─── Records for processing

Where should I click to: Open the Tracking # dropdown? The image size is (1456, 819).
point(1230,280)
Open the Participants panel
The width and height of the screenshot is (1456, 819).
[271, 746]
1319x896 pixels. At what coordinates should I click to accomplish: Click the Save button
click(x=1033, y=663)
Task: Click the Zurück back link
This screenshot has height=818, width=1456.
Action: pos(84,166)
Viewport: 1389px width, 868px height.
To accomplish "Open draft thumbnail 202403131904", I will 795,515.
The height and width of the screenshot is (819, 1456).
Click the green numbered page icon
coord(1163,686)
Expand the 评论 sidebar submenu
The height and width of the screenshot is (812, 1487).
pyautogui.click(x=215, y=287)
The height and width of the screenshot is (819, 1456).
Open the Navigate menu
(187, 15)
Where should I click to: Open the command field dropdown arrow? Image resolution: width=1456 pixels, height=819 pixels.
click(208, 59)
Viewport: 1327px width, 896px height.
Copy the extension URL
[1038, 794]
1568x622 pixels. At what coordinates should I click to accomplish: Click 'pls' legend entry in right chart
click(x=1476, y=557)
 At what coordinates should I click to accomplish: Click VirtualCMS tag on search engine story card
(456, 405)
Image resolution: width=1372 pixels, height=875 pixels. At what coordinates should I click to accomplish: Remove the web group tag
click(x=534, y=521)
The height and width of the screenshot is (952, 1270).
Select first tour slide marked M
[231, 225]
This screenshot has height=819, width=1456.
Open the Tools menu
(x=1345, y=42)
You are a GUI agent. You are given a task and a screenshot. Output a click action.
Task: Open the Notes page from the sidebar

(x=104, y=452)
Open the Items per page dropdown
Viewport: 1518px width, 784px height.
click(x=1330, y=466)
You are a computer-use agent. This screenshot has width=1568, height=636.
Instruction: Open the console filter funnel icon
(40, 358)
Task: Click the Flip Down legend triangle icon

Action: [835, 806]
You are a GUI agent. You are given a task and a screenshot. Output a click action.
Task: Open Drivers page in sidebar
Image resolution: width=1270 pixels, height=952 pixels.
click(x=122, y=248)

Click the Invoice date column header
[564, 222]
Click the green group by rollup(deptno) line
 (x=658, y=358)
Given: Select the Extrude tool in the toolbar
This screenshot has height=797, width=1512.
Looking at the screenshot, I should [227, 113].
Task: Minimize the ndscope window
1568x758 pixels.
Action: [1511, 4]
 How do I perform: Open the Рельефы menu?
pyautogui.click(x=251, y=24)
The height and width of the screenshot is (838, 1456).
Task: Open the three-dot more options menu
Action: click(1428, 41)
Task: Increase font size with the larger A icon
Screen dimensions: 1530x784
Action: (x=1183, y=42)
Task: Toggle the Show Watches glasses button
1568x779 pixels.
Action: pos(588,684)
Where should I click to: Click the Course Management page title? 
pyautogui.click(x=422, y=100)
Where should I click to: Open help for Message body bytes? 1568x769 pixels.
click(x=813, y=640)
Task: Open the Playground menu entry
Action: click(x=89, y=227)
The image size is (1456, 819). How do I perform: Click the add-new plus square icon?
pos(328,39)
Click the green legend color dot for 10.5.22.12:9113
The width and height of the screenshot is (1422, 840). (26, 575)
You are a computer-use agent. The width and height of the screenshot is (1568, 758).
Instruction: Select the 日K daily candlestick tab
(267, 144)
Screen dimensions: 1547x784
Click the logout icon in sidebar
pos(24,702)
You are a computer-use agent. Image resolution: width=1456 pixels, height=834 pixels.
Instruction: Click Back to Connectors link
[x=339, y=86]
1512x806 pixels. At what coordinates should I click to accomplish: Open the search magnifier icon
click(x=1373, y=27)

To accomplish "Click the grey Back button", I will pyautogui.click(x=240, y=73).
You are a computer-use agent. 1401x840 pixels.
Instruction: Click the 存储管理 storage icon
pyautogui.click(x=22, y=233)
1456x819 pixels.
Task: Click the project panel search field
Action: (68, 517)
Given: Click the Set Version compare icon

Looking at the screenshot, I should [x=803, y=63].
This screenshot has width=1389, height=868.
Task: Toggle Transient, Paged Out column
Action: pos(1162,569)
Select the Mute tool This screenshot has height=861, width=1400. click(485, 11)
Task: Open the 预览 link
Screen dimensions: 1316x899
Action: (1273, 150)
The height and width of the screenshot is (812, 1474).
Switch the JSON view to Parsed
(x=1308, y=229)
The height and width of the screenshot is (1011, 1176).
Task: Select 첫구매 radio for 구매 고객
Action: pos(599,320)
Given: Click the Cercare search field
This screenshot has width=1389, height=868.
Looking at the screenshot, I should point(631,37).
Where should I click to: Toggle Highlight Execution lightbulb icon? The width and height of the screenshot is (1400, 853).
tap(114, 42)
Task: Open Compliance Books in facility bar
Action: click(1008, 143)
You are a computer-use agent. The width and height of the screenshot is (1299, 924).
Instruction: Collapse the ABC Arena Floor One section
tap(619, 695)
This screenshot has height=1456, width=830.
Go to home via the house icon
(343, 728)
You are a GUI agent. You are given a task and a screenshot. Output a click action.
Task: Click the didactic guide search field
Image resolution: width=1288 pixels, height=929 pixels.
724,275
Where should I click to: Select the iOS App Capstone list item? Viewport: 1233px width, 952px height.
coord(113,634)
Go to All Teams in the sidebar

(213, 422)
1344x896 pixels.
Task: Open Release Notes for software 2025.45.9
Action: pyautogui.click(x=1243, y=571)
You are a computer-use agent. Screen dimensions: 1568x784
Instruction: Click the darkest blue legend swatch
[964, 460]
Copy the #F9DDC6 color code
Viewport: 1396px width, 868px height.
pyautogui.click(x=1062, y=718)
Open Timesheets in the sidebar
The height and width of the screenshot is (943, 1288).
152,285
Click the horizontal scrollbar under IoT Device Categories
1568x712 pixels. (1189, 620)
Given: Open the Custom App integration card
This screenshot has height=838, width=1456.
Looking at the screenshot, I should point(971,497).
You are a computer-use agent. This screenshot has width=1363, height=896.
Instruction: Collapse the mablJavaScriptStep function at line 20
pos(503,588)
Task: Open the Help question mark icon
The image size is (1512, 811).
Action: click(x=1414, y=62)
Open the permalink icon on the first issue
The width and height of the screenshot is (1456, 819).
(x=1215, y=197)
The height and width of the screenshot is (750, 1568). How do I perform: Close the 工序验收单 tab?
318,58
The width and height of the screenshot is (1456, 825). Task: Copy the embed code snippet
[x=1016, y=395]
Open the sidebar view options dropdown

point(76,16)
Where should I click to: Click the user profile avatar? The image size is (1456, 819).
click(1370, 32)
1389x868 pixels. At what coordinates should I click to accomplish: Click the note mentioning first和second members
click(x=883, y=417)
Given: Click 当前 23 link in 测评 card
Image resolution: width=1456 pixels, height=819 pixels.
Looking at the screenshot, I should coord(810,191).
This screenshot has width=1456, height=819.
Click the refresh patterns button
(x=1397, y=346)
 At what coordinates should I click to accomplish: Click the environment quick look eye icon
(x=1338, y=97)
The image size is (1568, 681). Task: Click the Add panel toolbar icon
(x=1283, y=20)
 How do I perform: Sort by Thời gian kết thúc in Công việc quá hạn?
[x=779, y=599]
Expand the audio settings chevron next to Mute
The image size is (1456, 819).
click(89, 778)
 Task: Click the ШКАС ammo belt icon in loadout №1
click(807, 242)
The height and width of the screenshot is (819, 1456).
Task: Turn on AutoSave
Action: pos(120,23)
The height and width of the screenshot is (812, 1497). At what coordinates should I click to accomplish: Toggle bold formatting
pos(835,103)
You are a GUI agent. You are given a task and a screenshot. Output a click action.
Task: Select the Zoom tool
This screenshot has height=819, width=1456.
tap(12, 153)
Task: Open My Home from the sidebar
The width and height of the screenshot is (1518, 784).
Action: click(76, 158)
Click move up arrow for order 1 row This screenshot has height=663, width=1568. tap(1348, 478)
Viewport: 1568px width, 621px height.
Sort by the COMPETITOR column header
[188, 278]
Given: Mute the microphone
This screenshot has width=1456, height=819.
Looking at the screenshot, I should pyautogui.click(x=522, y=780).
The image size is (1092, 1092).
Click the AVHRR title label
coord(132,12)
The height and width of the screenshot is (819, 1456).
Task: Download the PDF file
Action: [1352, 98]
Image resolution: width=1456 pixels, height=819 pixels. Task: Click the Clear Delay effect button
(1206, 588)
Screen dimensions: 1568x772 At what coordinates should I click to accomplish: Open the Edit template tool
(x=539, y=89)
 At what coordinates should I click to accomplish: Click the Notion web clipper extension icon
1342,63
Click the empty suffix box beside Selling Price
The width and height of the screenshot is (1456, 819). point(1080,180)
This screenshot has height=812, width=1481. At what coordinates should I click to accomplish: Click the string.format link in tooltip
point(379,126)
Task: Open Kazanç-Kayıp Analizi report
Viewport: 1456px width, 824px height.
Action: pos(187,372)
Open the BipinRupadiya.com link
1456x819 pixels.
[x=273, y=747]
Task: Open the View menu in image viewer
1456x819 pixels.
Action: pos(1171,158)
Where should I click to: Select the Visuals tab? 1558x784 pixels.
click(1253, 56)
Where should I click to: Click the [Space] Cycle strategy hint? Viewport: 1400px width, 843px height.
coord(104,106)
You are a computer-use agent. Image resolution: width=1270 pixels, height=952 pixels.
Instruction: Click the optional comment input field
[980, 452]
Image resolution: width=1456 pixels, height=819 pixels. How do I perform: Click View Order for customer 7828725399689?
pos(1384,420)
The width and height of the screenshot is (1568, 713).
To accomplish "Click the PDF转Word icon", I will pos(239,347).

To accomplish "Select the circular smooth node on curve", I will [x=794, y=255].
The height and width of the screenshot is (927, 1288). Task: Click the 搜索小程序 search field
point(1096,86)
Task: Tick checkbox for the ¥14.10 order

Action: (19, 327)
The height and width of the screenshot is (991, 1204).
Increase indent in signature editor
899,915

──────

_Problem_
When you reach the line holding "This screenshot has height=812, width=1481." in the records above, begin reproducing exactly, stop after the line holding "You are a computer-use agent. Image resolution: width=1270", and output nothing else.

_Completed exercise_
This screenshot has height=812, width=1481. At what coordinates should I click to accomplish: Click the string.format link in tooltip
point(379,126)
Task: Open Kazanç-Kayıp Analizi report
Viewport: 1456px width, 824px height.
Action: pos(187,372)
Open the BipinRupadiya.com link
1456x819 pixels.
[x=273, y=747]
Task: Open the View menu in image viewer
1456x819 pixels.
Action: pos(1171,158)
Where should I click to: Select the Visuals tab? 1558x784 pixels.
click(1253, 56)
Where should I click to: Click the [Space] Cycle strategy hint? Viewport: 1400px width, 843px height.
coord(104,106)
You are a computer-use agent. Image resolution: width=1270 pixels, height=952 pixels.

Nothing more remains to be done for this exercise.